Değerli arkdaşım Önder bende bu konu ile ilgili bir çalışma yapacaktım ..Senin yazman çok güzel Olmuş. Küçük bir notta Benden misinayı bırakma esnasında parmağınızı misinin üstünden çekerken yana doğru çekmek yerine kaldırmak atış mesafesinin daha etkili ve daha iyi gitmesini sağlar.Kuvvet harcamak yerine rahat ve mesafe belirterek atmak için Kamışı rahat bir şekilde kullanılan takımın durumana göre Esnek atmak her zaman daha iyi ve faydalı olur. Bu şekilde hem kursun suya girerken bir zorlama şekilde girmez yemde de dağılma olmaz... Herkese iyi avlar...
Ufak bir dip notta bende; Kamışın uzunluğu veya kısalığı = kurşun ağırlı, Örneğin 3,60 kamış ile 30 gr kurşunun atış mesafesi 50 gr'a göre aynı değildir veya kısa kamış ile ağır kurşun kullanarak değişebileceği gibi, Ayrıca benimde Ercan arkadaşımızdan yeni öğrendiğim uzun mesafeli atışlar için tasarlanmış makinalar bulunmaktaymış.
Arkadaslar makinalarda kendi aralarinda gruplara ayrilirlar. Ayni misina ayni kamisi ele alaalim. Kimi makinalar sirf uzaga atabilmek icin gelistirilmislerdir. Yani ustaligin yani sira bu iste makinanin payi cok var. Isteyen olursa linklerinide veririm incelerler. Her makina uzaga atar diye bir sey yoktur.
Özellikle yeni başlayan arkadaşlarımıza kamışlarımızın selameti için deneyimlerime dayanarak küçük bir hatırlatma: 1- Kamışınızda belirtilen kurşun ağırlığını daha uzağa atmak için aşmayın. Örneğin 50gr çekerli bir kamışta 100gr kurşun atmayı denemeyin(kamış kırılıyor). 2- Oltayı daha uzağa atayım diye kaba kuvvet uygulamayım. Atış mesafinizi yükseltmek için atış kuvvetinizi yavaş yavaş artırın. Mesafenin git gide uzadığını göreceksiniz. Örneğin ben karşı kıyıya kadar atarım ne var ki deyip oltayı kaba kuvvetle atıp, elinizi mekanizmaya kazayla çarparsanız: a- Mekanizma kapanır. Kurşun biraz uzaklaşmış ise, takım kopar(bu iyi ihtimal) b- Mekanizma kapanır. Kurşun uzaklaşmaz, kaba kuvvetin etkisi ile aşağıya doğru salınır ve kamış kırılır(bu da kötü ihtimal) c- Mekanizma kapanır. Kurşun uzaklaşmaz, kaba kuvvetin etkisi ile aşağıya doğru salınır ve yakınınızda avlanan biribe isabet eder(ve bu da en kötüsü). 3- İnce bir misinayla kaldırabileceğinden daha ağır bir takım atmaya çalışmayın(bu seçenekte takıma güle güle diyoruz) Bir çok kişi bu yazıyı okurken belki gülecek ama ben balığa yeni başladığım dönemlerde bunları yaşadım. Umarım yeni başlayacak arkadaşlarda bu yazdıklarımı okurda dikkat ederler...

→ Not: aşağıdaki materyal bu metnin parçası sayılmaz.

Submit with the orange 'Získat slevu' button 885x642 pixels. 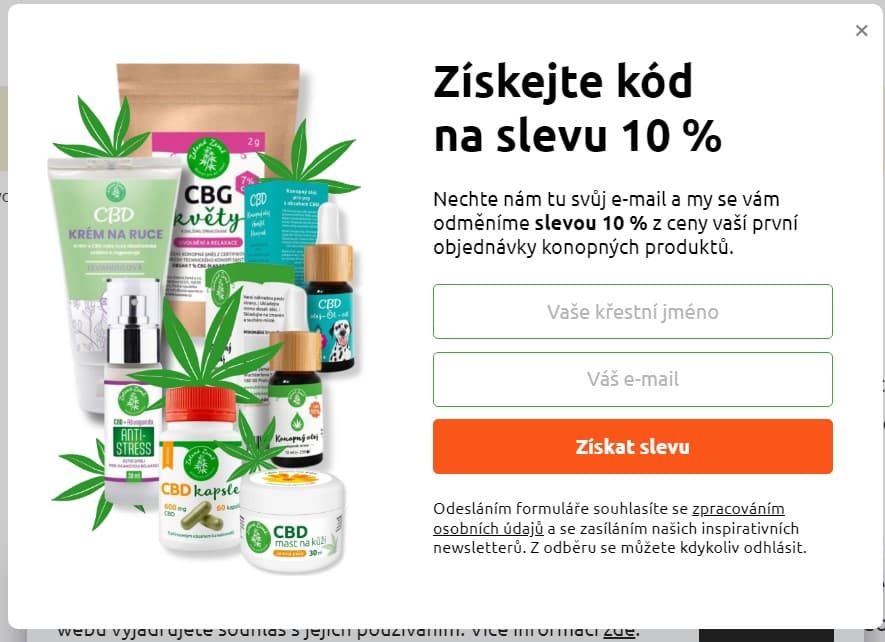click(x=633, y=447)
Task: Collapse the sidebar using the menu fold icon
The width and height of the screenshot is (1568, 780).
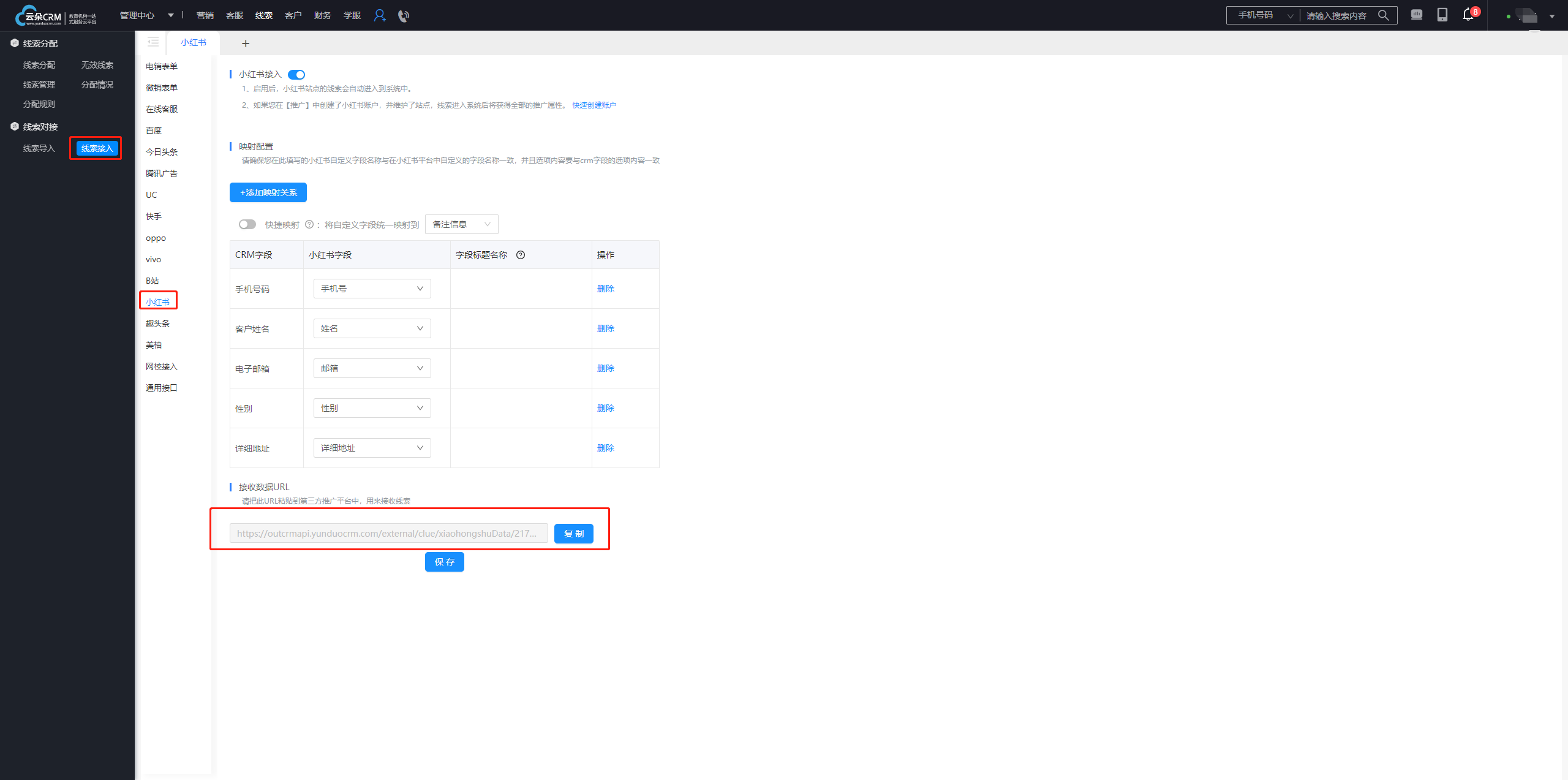Action: click(153, 42)
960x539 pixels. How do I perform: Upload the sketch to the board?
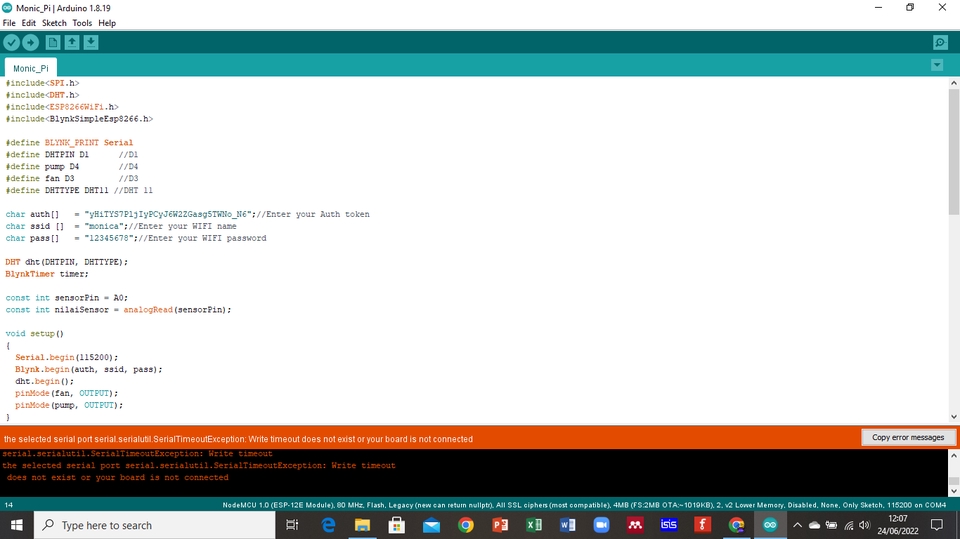tap(31, 42)
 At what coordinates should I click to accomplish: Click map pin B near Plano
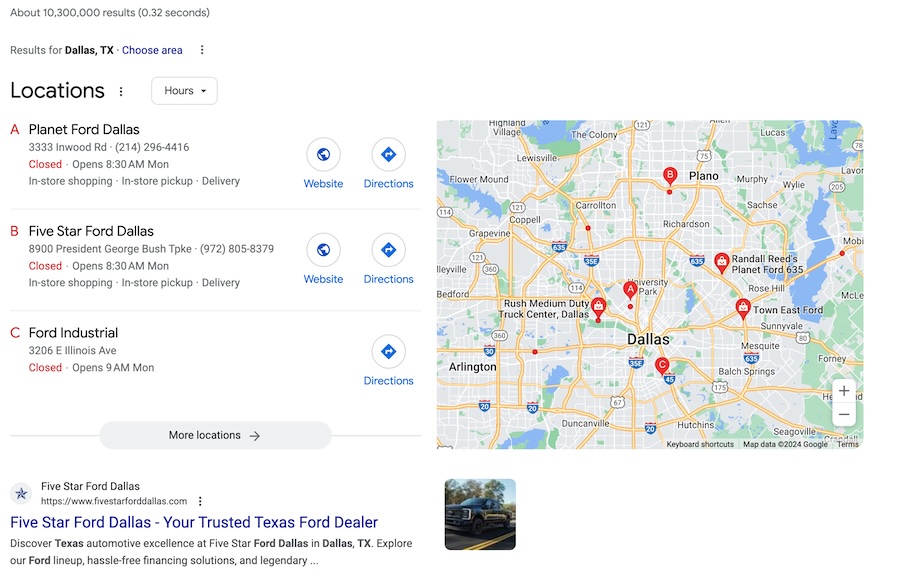[x=670, y=176]
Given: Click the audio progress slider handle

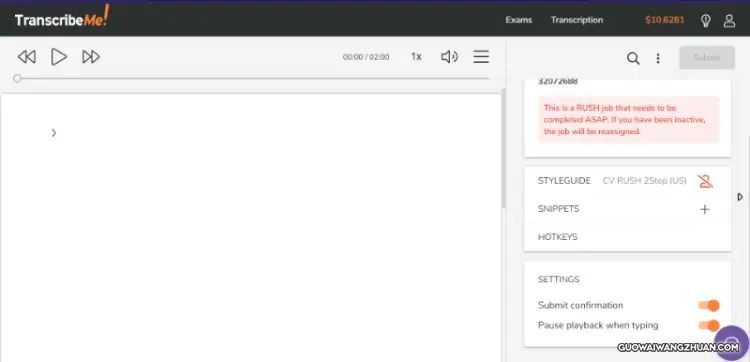Looking at the screenshot, I should 17,78.
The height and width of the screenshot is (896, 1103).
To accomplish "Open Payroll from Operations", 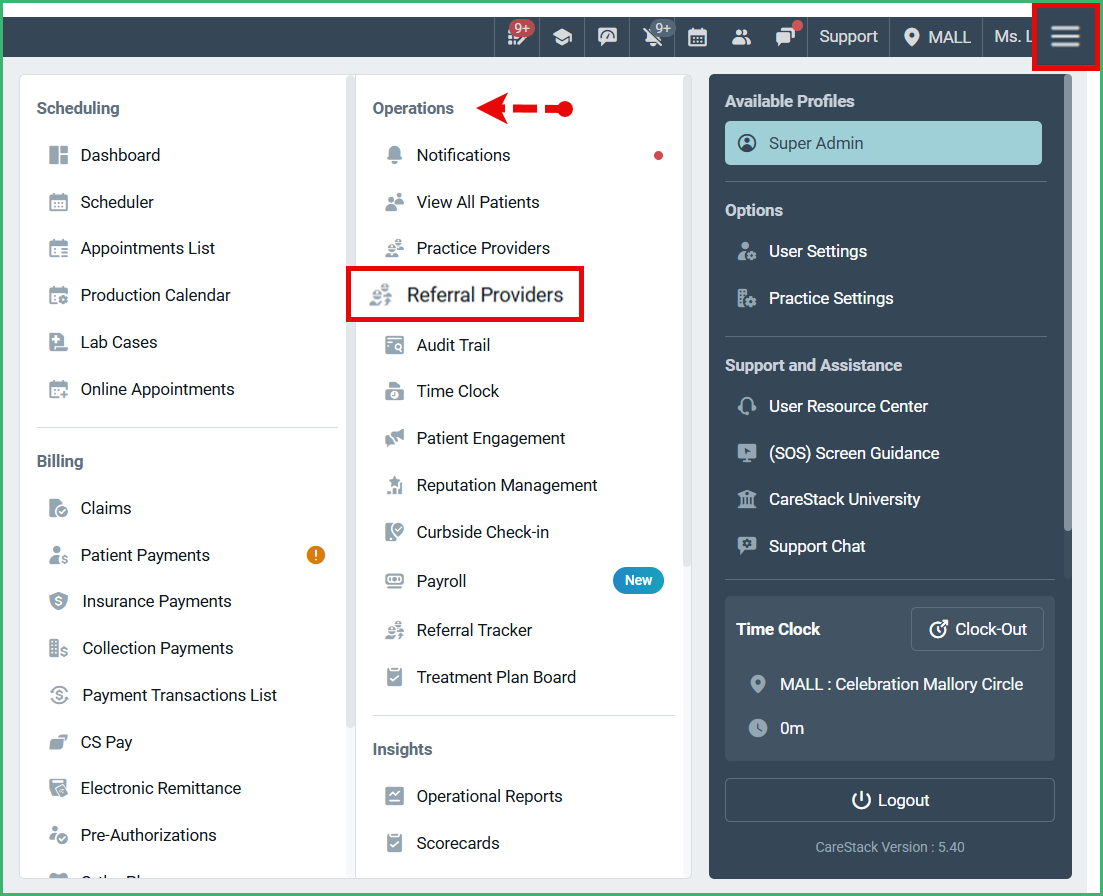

Öncelikle makinamızın ve kamışımızın avlanabileceğimiz bölgeye uygun olması gerekmektedir. Makinamızda yeterli misina olması gerekir, bunu anlamanın en kolay yolu baş parmağımızı misinanın üstünde gezdirmektir. Eğer makinanın makarasıyla misina arasında dudak varsa biraz daha misina sarmamız gerekebilir.BU KISIM ALINTIDIR yanlız şununda unutmayalım makinedeki misinayı parmakla sıfıra sıfır yaparsak atarken oltayı acarkan misina kendiliginden acılır mizina makinaya dolaşı biraz boş bırakmakta fayda var
bi noktada misina kalınlığı, mümkün olduğunca ince misina kullanmakta yarar var, kalınlaştıkça atış mesafesi kısalır. kötü yanı kolay deforme olması ve sonucunda zayıf noktalar oluşması bu sebeple daha kısa sürelerde misinayı yenilemek gerekiyor.
O zamanda, atış mesafesi acayip kısalır. Kaç defadır, misina (vb.) sağlamlık tek kriter değildir diyoruz. Bu tür atış yapıyorsanız, bu şekilde silme dolu makaradan kendini salmayacak misina seçmeniz lazım. Bu tür misinalarda da öyle aman aman sağlamlık beklemeyin. Ama, zaten düzgün atış yaparsanız çok sağlam misina ihtiyacınız da olmaz.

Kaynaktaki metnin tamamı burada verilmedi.